(Collected data entries)
○ ○ ○ ○ ○ ○ ○
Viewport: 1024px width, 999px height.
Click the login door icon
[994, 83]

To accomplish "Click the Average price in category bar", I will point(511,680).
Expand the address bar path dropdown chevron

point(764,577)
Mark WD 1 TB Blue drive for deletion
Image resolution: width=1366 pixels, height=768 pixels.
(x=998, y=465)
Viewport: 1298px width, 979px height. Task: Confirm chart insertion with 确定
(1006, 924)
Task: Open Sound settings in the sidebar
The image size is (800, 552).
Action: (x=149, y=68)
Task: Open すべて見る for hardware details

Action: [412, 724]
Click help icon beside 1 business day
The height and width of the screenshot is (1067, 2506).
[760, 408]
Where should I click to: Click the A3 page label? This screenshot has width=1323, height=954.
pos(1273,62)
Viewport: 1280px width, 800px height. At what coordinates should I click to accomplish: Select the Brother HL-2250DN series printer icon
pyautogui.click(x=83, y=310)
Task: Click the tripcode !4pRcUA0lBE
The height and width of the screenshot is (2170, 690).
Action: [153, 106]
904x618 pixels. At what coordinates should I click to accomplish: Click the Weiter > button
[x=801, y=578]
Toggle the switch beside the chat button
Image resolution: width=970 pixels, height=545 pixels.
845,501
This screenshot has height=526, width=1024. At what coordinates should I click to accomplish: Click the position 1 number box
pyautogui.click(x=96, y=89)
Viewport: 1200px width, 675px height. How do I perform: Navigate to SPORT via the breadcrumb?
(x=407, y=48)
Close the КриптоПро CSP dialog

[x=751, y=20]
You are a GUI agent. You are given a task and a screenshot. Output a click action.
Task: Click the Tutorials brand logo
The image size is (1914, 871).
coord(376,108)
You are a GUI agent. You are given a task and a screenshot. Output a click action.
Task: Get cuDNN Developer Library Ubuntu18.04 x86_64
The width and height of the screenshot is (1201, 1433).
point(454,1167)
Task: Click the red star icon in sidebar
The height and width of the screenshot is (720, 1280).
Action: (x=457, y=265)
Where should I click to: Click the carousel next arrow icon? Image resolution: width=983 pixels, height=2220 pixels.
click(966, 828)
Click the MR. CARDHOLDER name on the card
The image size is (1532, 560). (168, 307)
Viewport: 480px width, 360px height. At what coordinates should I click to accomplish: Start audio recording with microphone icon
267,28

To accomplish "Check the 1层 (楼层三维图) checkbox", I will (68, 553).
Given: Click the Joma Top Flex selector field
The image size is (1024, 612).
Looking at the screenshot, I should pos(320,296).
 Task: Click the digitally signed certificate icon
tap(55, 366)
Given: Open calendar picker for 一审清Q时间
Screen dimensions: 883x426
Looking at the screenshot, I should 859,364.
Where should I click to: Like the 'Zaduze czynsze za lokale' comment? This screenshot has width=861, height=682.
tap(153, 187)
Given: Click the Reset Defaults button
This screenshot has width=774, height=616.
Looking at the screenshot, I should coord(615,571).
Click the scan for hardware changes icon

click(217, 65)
○ ○ ○ ○ ○ ○ ○
=== EXERCISE AIM ===
Repeat all of the data exactly.

=== ANSWER BOX ===
Viewport: 1024px width, 999px height.
Click the login door icon
[994, 83]

To accomplish "Click the Average price in category bar", I will point(511,680).
Expand the address bar path dropdown chevron

point(764,577)
Mark WD 1 TB Blue drive for deletion
Image resolution: width=1366 pixels, height=768 pixels.
(x=998, y=465)
Viewport: 1298px width, 979px height. Task: Confirm chart insertion with 确定
(1006, 924)
Task: Open Sound settings in the sidebar
The image size is (800, 552).
Action: (x=149, y=68)
Task: Open すべて見る for hardware details

Action: [412, 724]
Click help icon beside 1 business day
The height and width of the screenshot is (1067, 2506).
[760, 408]
Where should I click to: Click the A3 page label? This screenshot has width=1323, height=954.
pos(1273,62)
Viewport: 1280px width, 800px height. At what coordinates should I click to accomplish: Select the Brother HL-2250DN series printer icon
pyautogui.click(x=83, y=310)
Task: Click the tripcode !4pRcUA0lBE
The height and width of the screenshot is (2170, 690).
Action: [153, 106]
904x618 pixels. At what coordinates should I click to accomplish: Click the Weiter > button
[x=801, y=578]
Toggle the switch beside the chat button
Image resolution: width=970 pixels, height=545 pixels.
845,501
This screenshot has height=526, width=1024. At what coordinates should I click to accomplish: Click the position 1 number box
pyautogui.click(x=96, y=89)
Viewport: 1200px width, 675px height. How do I perform: Navigate to SPORT via the breadcrumb?
(x=407, y=48)
Close the КриптоПро CSP dialog

[x=751, y=20]
You are a GUI agent. You are given a task and a screenshot. Output a click action.
Task: Click the Tutorials brand logo
The image size is (1914, 871).
coord(376,108)
You are a GUI agent. You are given a task and a screenshot. Output a click action.
Task: Get cuDNN Developer Library Ubuntu18.04 x86_64
The width and height of the screenshot is (1201, 1433).
point(454,1167)
Task: Click the red star icon in sidebar
The height and width of the screenshot is (720, 1280).
Action: (x=457, y=265)
Where should I click to: Click the carousel next arrow icon? Image resolution: width=983 pixels, height=2220 pixels.
click(966, 828)
Click the MR. CARDHOLDER name on the card
The image size is (1532, 560). (168, 307)
Viewport: 480px width, 360px height. At what coordinates should I click to accomplish: Start audio recording with microphone icon
267,28

To accomplish "Check the 1层 (楼层三维图) checkbox", I will (68, 553).
Given: Click the Joma Top Flex selector field
The image size is (1024, 612).
Looking at the screenshot, I should pos(320,296).
 Task: Click the digitally signed certificate icon
tap(55, 366)
Given: Open calendar picker for 一审清Q时间
Screen dimensions: 883x426
Looking at the screenshot, I should 859,364.
Where should I click to: Like the 'Zaduze czynsze za lokale' comment? This screenshot has width=861, height=682.
tap(153, 187)
Given: Click the Reset Defaults button
This screenshot has width=774, height=616.
Looking at the screenshot, I should coord(615,571).
Click the scan for hardware changes icon

click(217, 65)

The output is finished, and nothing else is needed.